趙立松さんの8歳の息子、趙竹くんと12歳のいとこは隣の処置室で治療を受けていた。2人は軽傷だった。この時、家族全員がこの病院にいた。
趙竹くんがいうには、両親は早くから夏休みになったら旅行に連れて行ってくれると約束していたという。3日前、彼と祖父、祖母、父母、叔母といとこは揃って杭州へ旅行に行き、23日に杭州から福州へ戻るところだった。
家族全員はD301便の1号車両に乗っていた。事故発生時、両親は座席に座っており、趙竹くんは走り回って列車の外の景色を見ていた。初めての旅行だった。「突然、大きい音がして、灯が消えた。僕は転んでたくさんの物が顔に落ちてきた感じがした。列車が転がり、僕も車両の中でごろごろ転がってすごく苦しかった。それから、大きい荷物が頭の上に落ちて来て、なにもわからなくなったんだ。目が覚めた時、列車は橋の下に落ちていた。床が上にあった。僕は一生懸命、身体の上の荷物や鉄板をどけて外へ登った。

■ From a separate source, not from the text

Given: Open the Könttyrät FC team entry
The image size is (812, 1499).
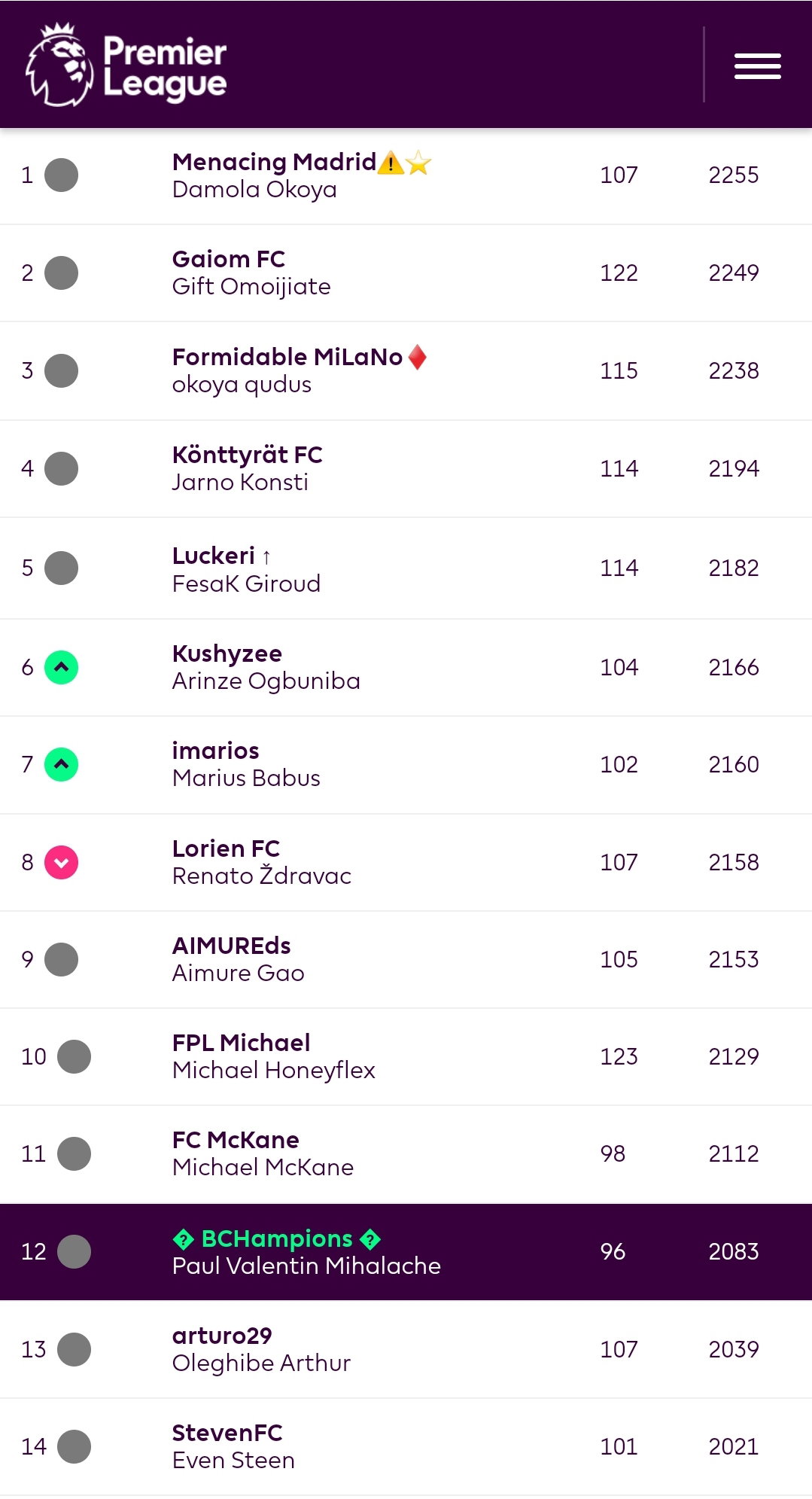Looking at the screenshot, I should (x=248, y=455).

真っ暗な中を10分くらい這っていったら、やっとドアをみつけた。列車から出たら、列車全部が橋の下に落ちていて、たくさんの人が泣いていた。」「僕は泣かないで、パパとママを見つけようと思ったんだ。」周りでは負傷していない乗客たちが救助を手伝っていた。ある知らない乗客が現場を離れ、彼を救急車まで送ってくれた。救急車で思いがけず母と姉に会えた。「うれしくて、でも苦しかった。お母さんは意識がなくて、僕はがんばってお母さんを揺すったんだけど、お母さんは目を覚まさなかった。」
康寧病院で、趙竹はお父さんを見た。「お父さんは頭を大けがしていて、意識がなかったんだ。」という。これが父に会った最後だった。
現在、趙竹くんの母は依然として温州医学院附属第二病院で緊急治療中だ。
「お父さんもお母さんもみんな重傷だ。」趙竹くんはまだ一滴の涙も出てこないという。